Cepçi şebekler!

Abone Ol

“Cep”çi firmaların ülke topraklarımızdaki şımarıkça cirit oyunları hiç bitmeyecek! Onlara kim “Dur” diyecek de halkımızı kandırmalarının ve sömürmelerinin hesabını kim soracak!?

Heyhat..! “Reklâm yoluyla tüketiciyi kandırmak” eyleminin suç olduğunu herkes biliyorken, GSM şebeke firmaların şebekliği, halkı kandırmaları vıcık vıcık hayatımızda akıp gidecektir… Kuşkunuz olmasın!

Tamam, kabullendik şebekliği… Peki, halkımızın Cep görgüsüzlüğüne ne diyeceksiniz?

“O tarife bu tarife” derken, bir de baktık ki o tarafa – bu tarafa savrulup durmuşuz. Yani sizin anlayacağınız, “Numaranı bize taşı, sonra da otur bir tarafını kaşı” kampanyalarının rüzgârlarında kaybolup gitmişiz…

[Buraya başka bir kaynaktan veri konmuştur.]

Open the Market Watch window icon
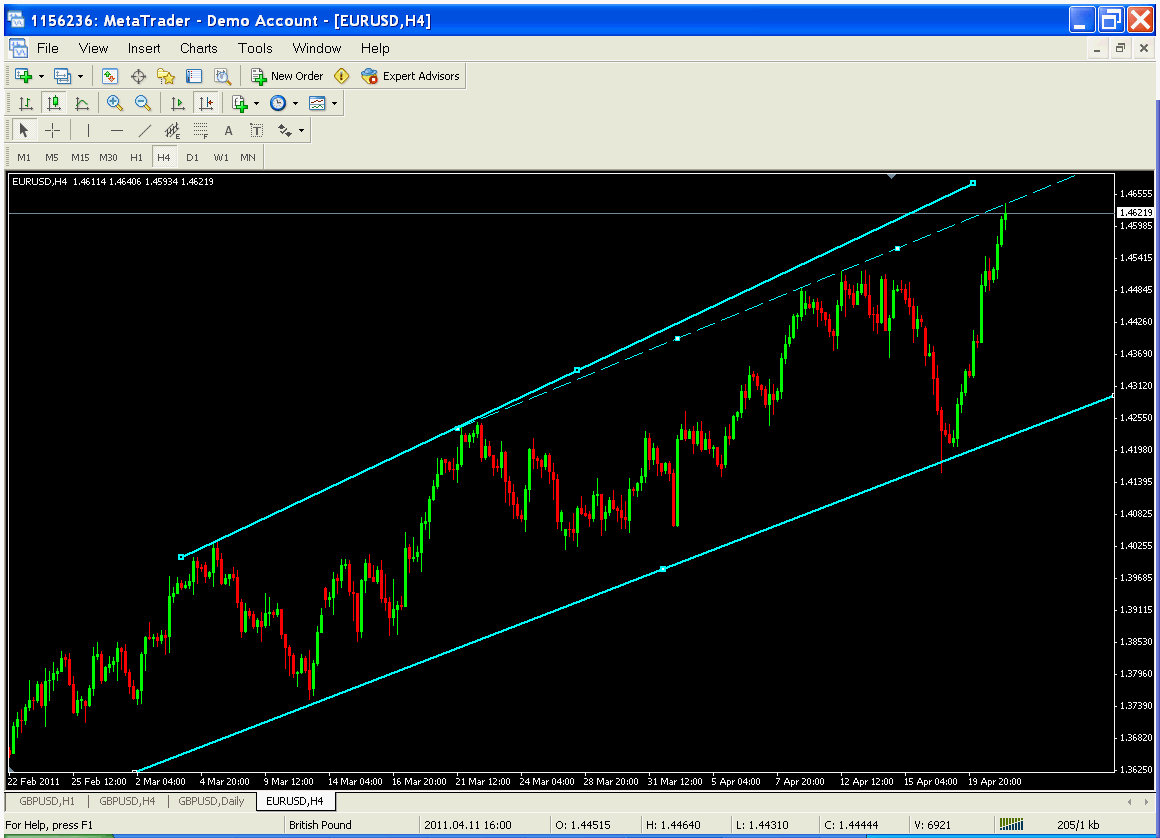Viewport: 1160px width, 838px height. pos(110,76)
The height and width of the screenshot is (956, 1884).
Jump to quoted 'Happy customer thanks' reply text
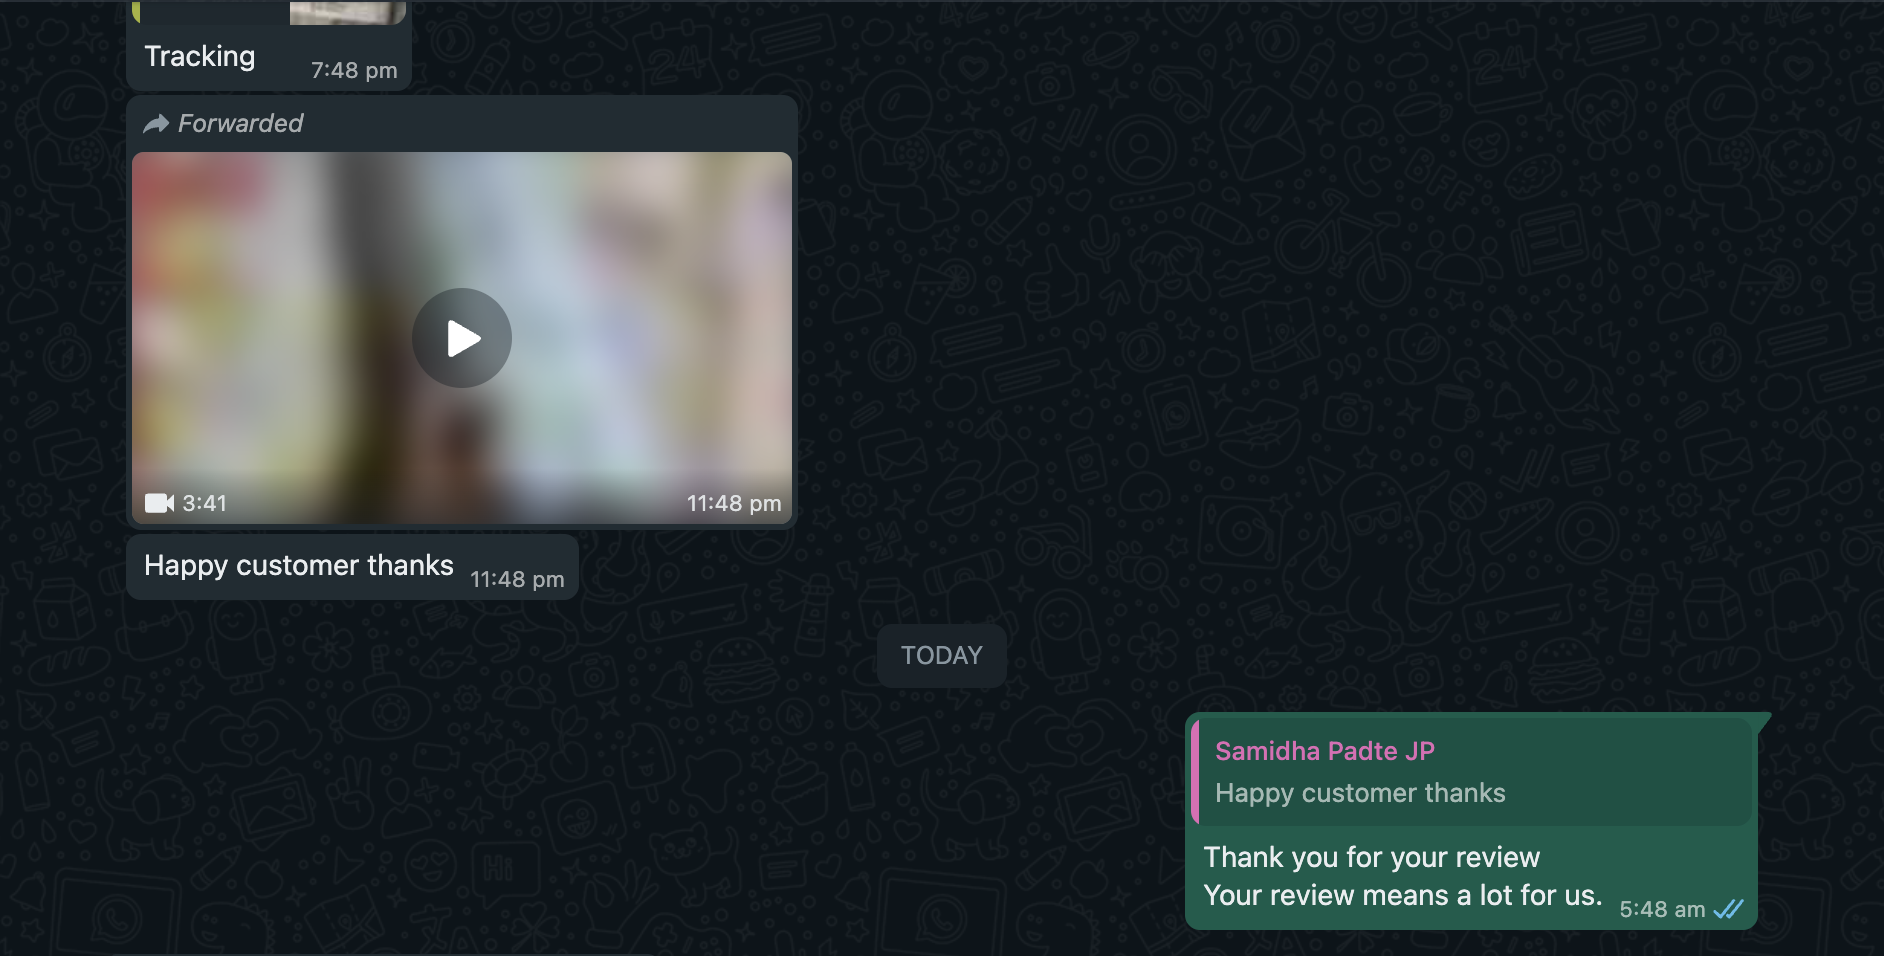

Ne fena şey! Numara taşımayı teşviklerinin, aslında ahlâksızlık ve “müşteri araklama” olduğunu fark edemiyoruz. Daha da fenası, sömürükçü ülkelerin cepçilik marifetiyle paramızı soymasına göz yumuyoruz. Beterin beteri durum ise, numara taşıma kampanyaları girdabındaki Türk Milleti’nin birbirlerini kazıklıyor olmasıdır!

Falanca cep şirketine ait numarayı filanca firmaya taşıdığınızı kim nasıl bilecek de “diğer hattı” aradığını kim nasıl anlayacak? Sözde arama sinyal sesinde bir tonlama varmış, onu duyunca “başka şirketin hattını aradığımızı” anlayacakmışız!

İşte görgüsüzlüğümüzün ve cahilliğimizin tescili…

Memlekette bir numara taşıma ahmaklığı var ki, akıllara ziyan. O şirketin tarifesi daha uygunmuş, numara taşıyana bilmem kaç GB, bilmem kaç bin SMS hakkıymış, filan…

Öyle ya da böyle, her türlü bu şebekler kazanmayı ve halkımızı kazıklamayı sürdürecektir. Bizde bu akıl olduğu müddetçe daha çok kereler bin bir çeşit numaraları yutmaya devam edeceğiz.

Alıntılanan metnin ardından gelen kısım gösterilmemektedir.